Exciting modes due to the aberration of gravitational waves: Measurability for extreme-mass-ratio inspirals

TL;DR

This paper investigates how relativistic aberration affects gravitational wave signals from extreme-mass-ratio inspirals, demonstrating that higher modes can be excited and measured, enabling velocity and cluster dispersion estimates at large distances.

Contribution

It derives expressions for aberration effects on gravitational waves and shows their measurability, allowing for velocity measurements and bias reduction in parameter estimation.

Findings

Higher modes are excited by velocities around 1000 km/s.
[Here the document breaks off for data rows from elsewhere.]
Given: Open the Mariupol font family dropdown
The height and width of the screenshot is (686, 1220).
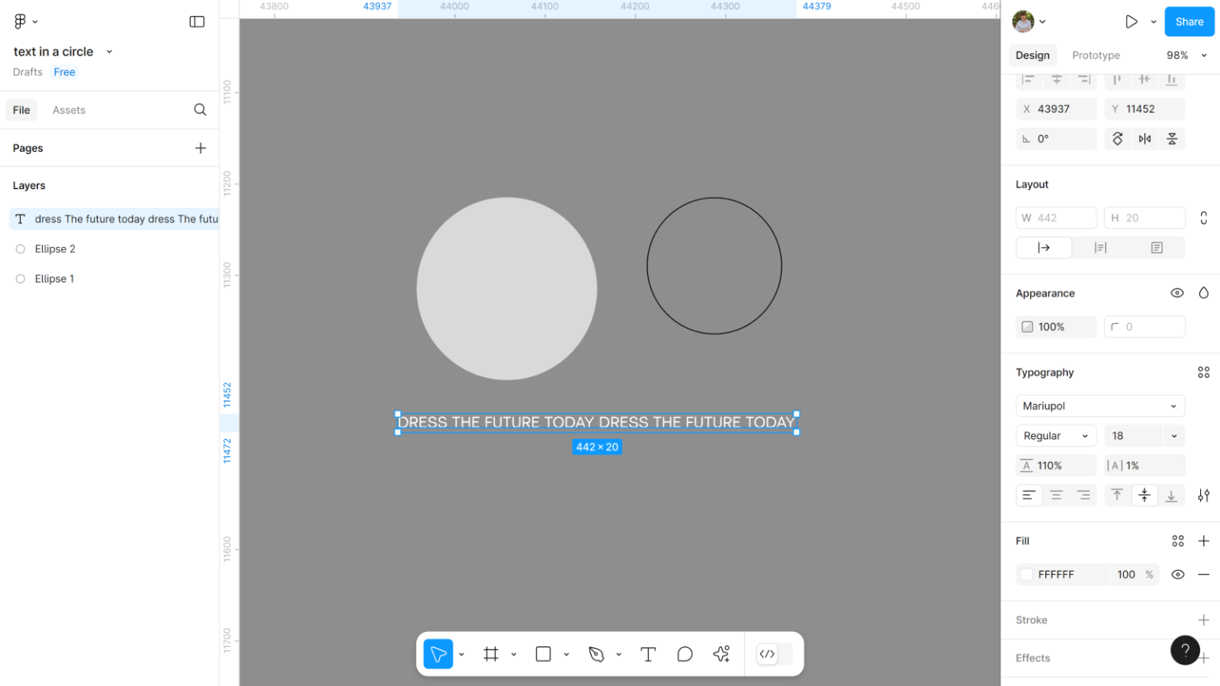Looking at the screenshot, I should [1099, 406].
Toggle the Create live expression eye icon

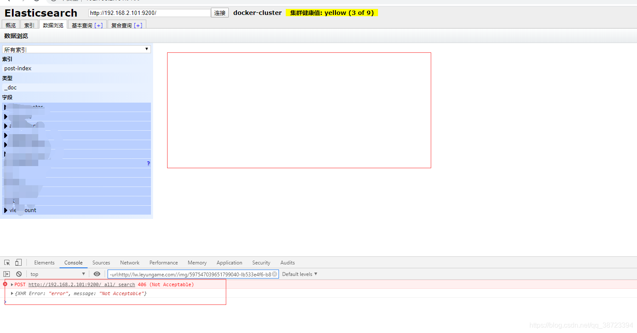coord(97,274)
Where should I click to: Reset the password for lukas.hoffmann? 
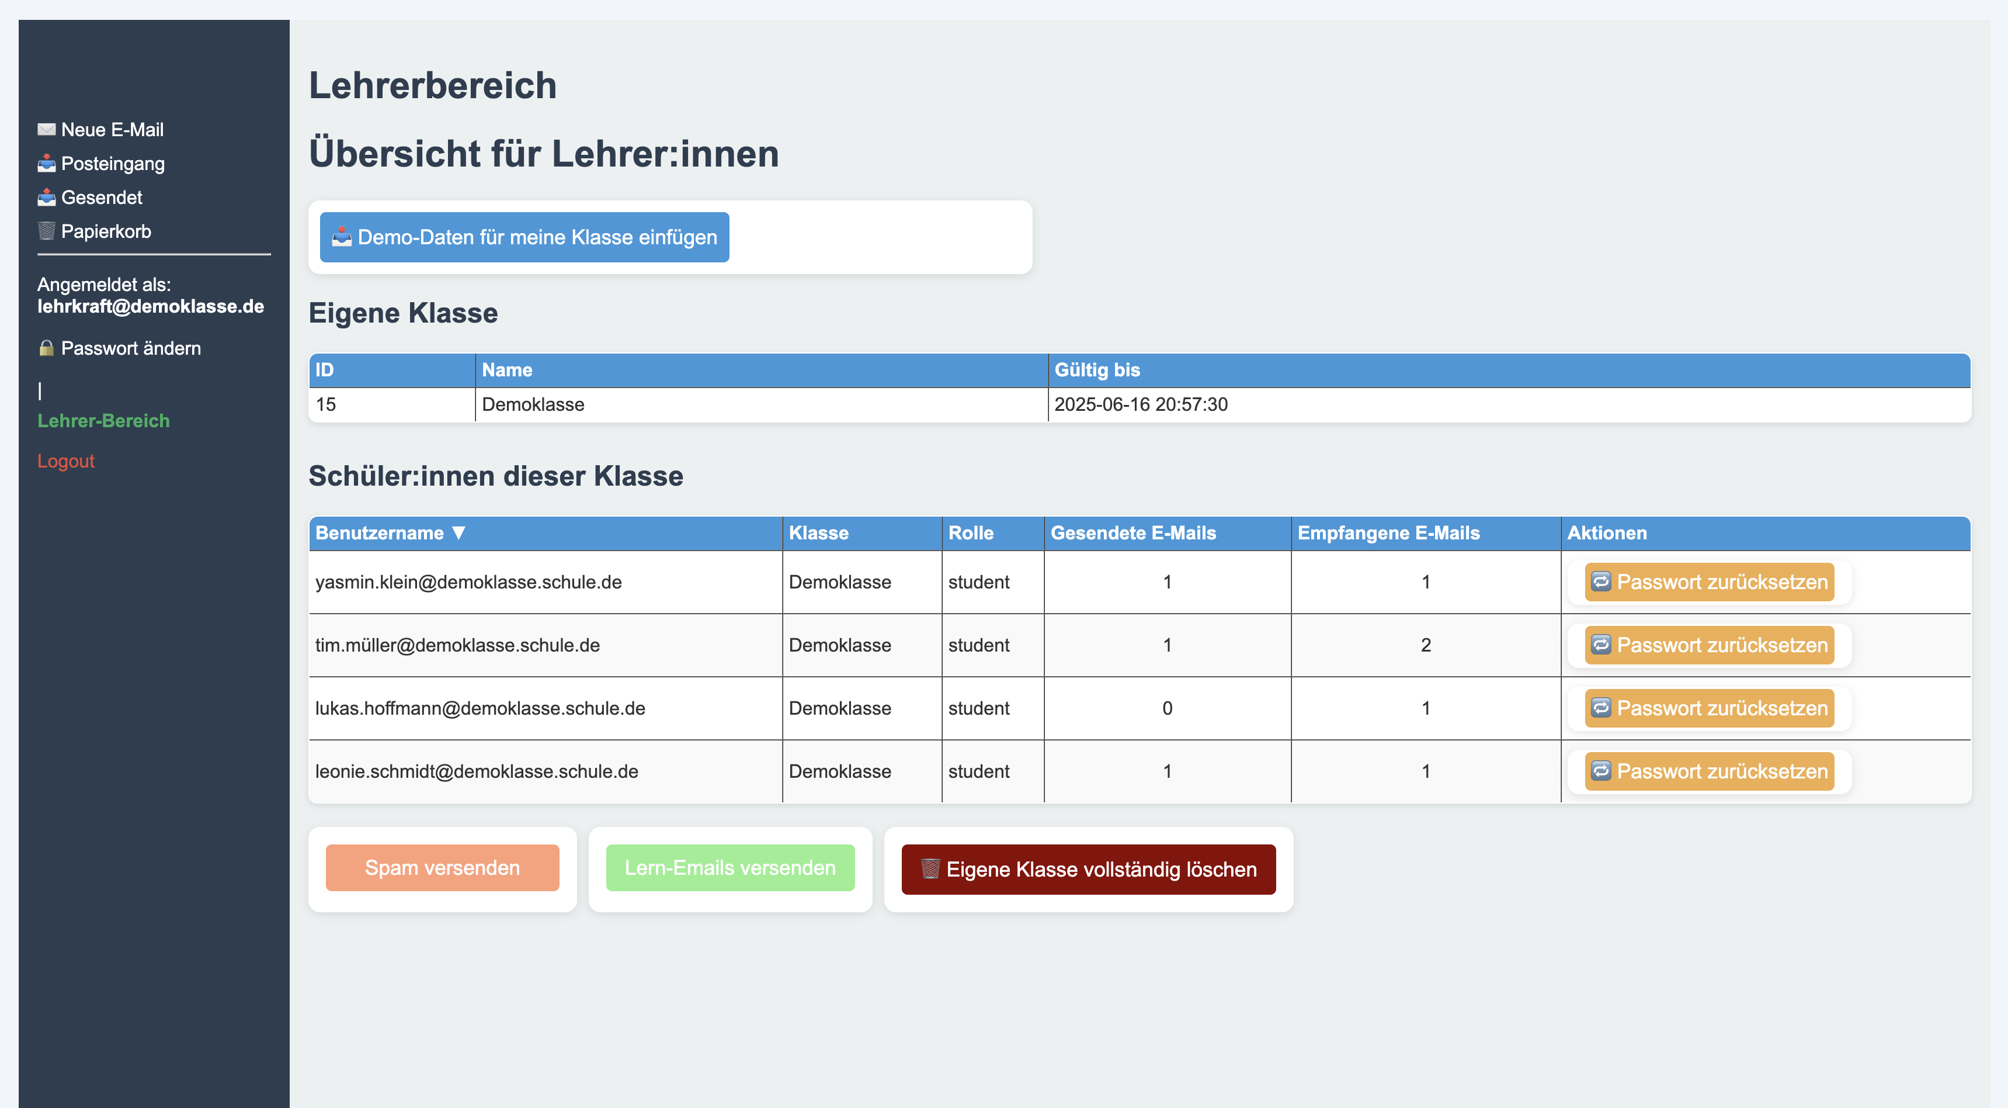click(1709, 708)
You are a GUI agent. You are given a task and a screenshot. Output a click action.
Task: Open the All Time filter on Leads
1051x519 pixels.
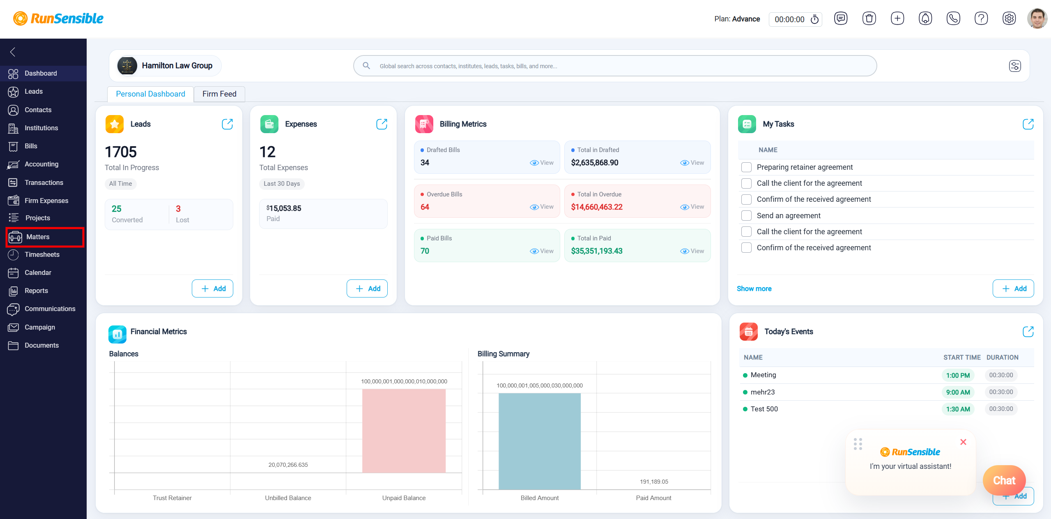(x=120, y=184)
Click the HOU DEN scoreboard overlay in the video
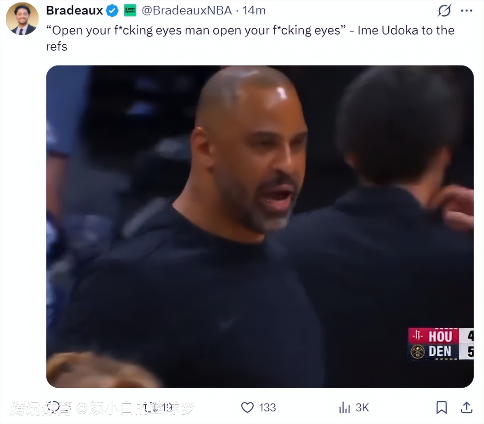This screenshot has width=484, height=424. (440, 344)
Velocity can be measured to a few percent accuracy at SNR 100.

Aberration effects can bias mass estimates if ignored.

Abstract

Gravitational waves from a source moving relative to us can suffer from special-relativistic effects such as aberration. The required velocities for these to be significant are on the order of $1000\,\textrm{km s}^{-1}$. This value corresponds to the velocity dispersion that one finds in clusters of galaxies. Hence, we expect a large number of gravitational-wave sources to have such effects imprinted in their signals. In particular, the signal from a moving source will have its higher modes excited, i.e., $(3,3)$ and beyond. We derive expressions describing this effect, and study its measurability for the specific case of a circular, non-spinning extreme-mass-ratio inspiral. We find that the excitation of higher modes by a peculiar velocity of $1000\,\textrm{km\,s}^{-1}$ is detectable for such inspirals with signal-to-noise ratios of $\gtrsim20$. Using a Fisher matrix analysis, we show that the velocity of the source can be measured to a precision of just a few percent for a signal-to-noise ratio of 100. If the motion of the source is ignored parameter estimates could be biased, e.g., the estimated masses of the components through a Doppler shift. Conversely, by including this effect in waveform models, we could measure the velocity dispersion of clusters of galaxies at distances inaccessible to light.